Nwabuoku, Kennedy Chukwuemeka, El Paso Corporation
A major challenge to efficiently developing a horizontal completion in shale is knowing what spacing and how many perforation clusters per stage will be optimal in effectively draining the reservoir.
One of the major questions in developing the Eagle Ford shale was what spacing and lateral coverage will be optimal. A search for a case study revealed that no scientific study has addressed this concern. Industry practice has been based largely on available capital or best estimations. Hence the plan starting out was to carry out a case study of different lateral spacing and different perforation clusters per stage.

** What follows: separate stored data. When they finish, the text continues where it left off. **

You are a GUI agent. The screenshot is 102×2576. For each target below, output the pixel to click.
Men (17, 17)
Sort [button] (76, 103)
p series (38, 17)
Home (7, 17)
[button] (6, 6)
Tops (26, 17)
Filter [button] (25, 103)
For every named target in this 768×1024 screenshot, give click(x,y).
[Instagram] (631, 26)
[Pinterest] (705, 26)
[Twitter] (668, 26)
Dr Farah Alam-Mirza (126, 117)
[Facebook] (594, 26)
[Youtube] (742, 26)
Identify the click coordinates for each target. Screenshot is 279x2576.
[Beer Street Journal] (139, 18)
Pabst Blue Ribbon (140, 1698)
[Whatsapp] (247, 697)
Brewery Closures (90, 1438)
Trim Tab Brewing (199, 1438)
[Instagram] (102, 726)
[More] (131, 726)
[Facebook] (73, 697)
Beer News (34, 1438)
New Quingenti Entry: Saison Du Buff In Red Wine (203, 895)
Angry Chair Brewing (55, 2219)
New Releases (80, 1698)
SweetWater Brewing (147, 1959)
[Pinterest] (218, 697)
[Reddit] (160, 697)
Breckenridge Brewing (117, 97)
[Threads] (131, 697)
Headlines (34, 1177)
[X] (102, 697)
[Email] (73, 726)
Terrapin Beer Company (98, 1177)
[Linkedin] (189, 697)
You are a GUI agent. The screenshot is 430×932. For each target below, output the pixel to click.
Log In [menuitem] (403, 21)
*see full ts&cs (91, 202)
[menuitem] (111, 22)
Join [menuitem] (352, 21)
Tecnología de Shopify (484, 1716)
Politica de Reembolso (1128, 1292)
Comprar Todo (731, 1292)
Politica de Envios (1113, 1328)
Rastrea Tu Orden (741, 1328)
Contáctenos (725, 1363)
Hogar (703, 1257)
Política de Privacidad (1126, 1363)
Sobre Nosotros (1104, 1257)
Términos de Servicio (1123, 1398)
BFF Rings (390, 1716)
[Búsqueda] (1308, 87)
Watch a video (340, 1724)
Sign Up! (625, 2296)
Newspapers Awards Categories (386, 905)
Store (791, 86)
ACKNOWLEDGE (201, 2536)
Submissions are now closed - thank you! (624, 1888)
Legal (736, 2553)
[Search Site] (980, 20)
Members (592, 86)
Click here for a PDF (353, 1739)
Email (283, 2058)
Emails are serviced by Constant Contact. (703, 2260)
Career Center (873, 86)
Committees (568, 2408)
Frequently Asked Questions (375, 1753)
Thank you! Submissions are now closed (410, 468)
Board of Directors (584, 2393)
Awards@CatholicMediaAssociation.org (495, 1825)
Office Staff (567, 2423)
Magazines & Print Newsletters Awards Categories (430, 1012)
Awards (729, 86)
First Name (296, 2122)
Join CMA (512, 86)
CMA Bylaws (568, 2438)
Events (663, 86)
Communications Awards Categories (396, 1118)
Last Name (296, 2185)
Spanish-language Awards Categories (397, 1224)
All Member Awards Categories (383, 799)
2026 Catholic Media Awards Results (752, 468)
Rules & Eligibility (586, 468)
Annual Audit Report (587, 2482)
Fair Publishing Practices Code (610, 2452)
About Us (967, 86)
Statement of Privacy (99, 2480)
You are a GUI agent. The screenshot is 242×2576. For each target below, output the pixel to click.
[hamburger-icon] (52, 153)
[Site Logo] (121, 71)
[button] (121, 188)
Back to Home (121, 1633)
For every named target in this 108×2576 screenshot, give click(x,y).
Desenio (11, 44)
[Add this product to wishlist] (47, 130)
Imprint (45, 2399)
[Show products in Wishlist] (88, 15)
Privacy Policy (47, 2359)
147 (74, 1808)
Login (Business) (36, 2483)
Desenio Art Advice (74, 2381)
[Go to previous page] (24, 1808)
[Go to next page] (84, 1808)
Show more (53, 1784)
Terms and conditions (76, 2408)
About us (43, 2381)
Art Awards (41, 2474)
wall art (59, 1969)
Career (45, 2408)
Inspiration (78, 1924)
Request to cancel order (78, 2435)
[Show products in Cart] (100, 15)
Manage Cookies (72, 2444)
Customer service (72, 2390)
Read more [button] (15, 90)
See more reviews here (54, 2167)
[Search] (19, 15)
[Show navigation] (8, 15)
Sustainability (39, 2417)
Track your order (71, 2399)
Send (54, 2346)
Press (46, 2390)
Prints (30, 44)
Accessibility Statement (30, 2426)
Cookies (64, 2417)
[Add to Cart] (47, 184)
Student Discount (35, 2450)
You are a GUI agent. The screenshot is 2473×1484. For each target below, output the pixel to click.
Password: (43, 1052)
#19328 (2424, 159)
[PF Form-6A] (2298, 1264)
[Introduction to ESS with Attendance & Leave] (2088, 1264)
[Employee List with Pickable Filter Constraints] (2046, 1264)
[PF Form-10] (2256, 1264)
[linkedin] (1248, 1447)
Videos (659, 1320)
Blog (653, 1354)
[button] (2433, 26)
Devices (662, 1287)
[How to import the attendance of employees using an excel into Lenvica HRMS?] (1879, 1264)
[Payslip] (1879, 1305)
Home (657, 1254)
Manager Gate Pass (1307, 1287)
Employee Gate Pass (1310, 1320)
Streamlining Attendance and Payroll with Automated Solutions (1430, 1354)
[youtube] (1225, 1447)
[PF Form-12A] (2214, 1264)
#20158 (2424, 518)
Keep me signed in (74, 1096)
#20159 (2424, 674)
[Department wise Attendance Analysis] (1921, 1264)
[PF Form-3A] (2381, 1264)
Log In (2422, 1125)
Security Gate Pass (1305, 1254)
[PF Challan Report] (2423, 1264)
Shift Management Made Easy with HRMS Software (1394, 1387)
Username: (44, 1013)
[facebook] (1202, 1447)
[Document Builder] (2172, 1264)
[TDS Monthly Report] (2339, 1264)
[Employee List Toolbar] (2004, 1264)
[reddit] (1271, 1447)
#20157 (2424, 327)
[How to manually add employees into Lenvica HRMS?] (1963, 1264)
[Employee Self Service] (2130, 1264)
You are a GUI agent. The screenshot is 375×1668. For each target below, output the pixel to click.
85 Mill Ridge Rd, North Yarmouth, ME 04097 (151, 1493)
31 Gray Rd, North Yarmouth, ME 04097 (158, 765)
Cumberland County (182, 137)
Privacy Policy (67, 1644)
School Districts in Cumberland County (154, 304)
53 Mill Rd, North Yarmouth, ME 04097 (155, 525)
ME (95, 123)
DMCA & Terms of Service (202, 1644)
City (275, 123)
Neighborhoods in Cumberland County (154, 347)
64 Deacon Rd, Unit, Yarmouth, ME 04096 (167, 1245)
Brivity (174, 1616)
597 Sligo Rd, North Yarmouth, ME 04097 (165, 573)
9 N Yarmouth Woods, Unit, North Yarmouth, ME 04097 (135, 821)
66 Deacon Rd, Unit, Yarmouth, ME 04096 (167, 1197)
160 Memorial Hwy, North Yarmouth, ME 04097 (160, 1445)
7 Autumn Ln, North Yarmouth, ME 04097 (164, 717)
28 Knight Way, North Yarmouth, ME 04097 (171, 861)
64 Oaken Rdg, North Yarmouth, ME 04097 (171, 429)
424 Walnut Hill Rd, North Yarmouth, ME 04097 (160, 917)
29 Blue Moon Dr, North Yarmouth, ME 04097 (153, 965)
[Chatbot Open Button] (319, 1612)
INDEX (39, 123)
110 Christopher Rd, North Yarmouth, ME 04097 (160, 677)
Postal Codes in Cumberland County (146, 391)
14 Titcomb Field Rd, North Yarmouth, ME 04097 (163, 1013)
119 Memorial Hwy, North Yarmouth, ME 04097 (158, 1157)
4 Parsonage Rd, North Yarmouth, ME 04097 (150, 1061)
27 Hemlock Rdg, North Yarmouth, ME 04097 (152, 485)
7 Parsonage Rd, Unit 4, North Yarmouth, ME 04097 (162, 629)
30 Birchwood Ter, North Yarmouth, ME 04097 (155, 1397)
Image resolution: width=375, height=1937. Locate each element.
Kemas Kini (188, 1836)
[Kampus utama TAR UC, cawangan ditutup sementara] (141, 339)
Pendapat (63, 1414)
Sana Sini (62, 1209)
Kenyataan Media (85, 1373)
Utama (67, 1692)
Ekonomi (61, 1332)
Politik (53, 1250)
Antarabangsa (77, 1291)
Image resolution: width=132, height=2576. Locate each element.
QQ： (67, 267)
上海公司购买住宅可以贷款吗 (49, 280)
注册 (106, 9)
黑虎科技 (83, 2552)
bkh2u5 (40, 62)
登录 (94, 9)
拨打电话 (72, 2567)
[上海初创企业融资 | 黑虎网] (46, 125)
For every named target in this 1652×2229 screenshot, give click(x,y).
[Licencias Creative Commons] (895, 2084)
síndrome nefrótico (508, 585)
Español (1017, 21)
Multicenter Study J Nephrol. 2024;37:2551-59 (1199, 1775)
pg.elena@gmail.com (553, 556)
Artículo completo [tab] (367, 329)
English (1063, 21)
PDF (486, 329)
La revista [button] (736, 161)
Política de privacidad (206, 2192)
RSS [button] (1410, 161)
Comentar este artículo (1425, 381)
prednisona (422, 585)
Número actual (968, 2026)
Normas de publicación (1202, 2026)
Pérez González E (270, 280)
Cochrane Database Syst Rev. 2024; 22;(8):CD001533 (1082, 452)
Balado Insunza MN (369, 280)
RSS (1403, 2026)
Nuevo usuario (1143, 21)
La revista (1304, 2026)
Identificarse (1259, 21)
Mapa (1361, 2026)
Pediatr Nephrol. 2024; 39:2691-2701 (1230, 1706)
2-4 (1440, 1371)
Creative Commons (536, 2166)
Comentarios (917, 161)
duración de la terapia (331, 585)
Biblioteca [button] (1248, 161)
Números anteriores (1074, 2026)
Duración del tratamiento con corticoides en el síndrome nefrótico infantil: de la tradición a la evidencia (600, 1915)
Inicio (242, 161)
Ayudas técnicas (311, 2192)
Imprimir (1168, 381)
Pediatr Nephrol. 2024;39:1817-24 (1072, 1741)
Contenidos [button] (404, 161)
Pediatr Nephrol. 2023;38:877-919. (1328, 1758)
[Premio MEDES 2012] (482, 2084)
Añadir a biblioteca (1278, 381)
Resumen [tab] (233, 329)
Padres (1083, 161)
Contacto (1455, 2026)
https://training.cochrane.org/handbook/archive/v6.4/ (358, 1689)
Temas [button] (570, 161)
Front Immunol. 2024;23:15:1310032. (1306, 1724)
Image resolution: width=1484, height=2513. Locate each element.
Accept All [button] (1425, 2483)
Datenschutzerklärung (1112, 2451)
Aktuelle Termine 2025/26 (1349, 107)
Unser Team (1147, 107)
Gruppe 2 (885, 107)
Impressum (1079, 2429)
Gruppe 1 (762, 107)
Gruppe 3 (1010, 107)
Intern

The Eagle Ford shale play in South Texas is, in terms of development, in its infancy compared to other shale plays in North America. The Barnett shale, for example, has been commercially productive for over 15 years now, and the Haynesville shale has been commercially productive for over five years, whereas completion and commercial production of Eagle Ford is less than two years. Thus, there is the tendency to apply the methodology used in the older shale plays to Eagle Ford, which has different formation characteristics and mineralogy content.
The first wells were completed in Eagle Ford with the typical 4,000 ft lateral length, four perforation clusters, and 300,000 - 350,000 lb of proppant per stage with a total of 16 stages.
Radioactive tracers (antimony, scandium, and iridium) were used to tag the proppant, chemical tracers to mark the stage frac fluid, flow-through composite bridge plug was used to isolate the treated zone. After stimulating all the zones, plugs were drilled out and a Spectrascan tool was run in hole with coil tubing to log the lateral zone.
Results from the tracer log on the first well show that most of the perforated zones were treated with the exception of the toe stage, which showed little or no stimulation. A close observation of the tracer log output shows that the treated lateral area (the area with tracer signature) was less than half of the entire lateral length. A linear count of the exact lateral length covered by the tracer mark compared to the entire lateral length revealed less than 36% coverage.
This paper focuses on the changes that were made to the completion methodology in an effort to improve the stimulated lateral coverage, the effect of those changes on reservoir performance and improvement in the well productivity index. Details of the 100% improvement in stimulated lateral coverage that was obtained and the effect on productivity index are outlined in this paper.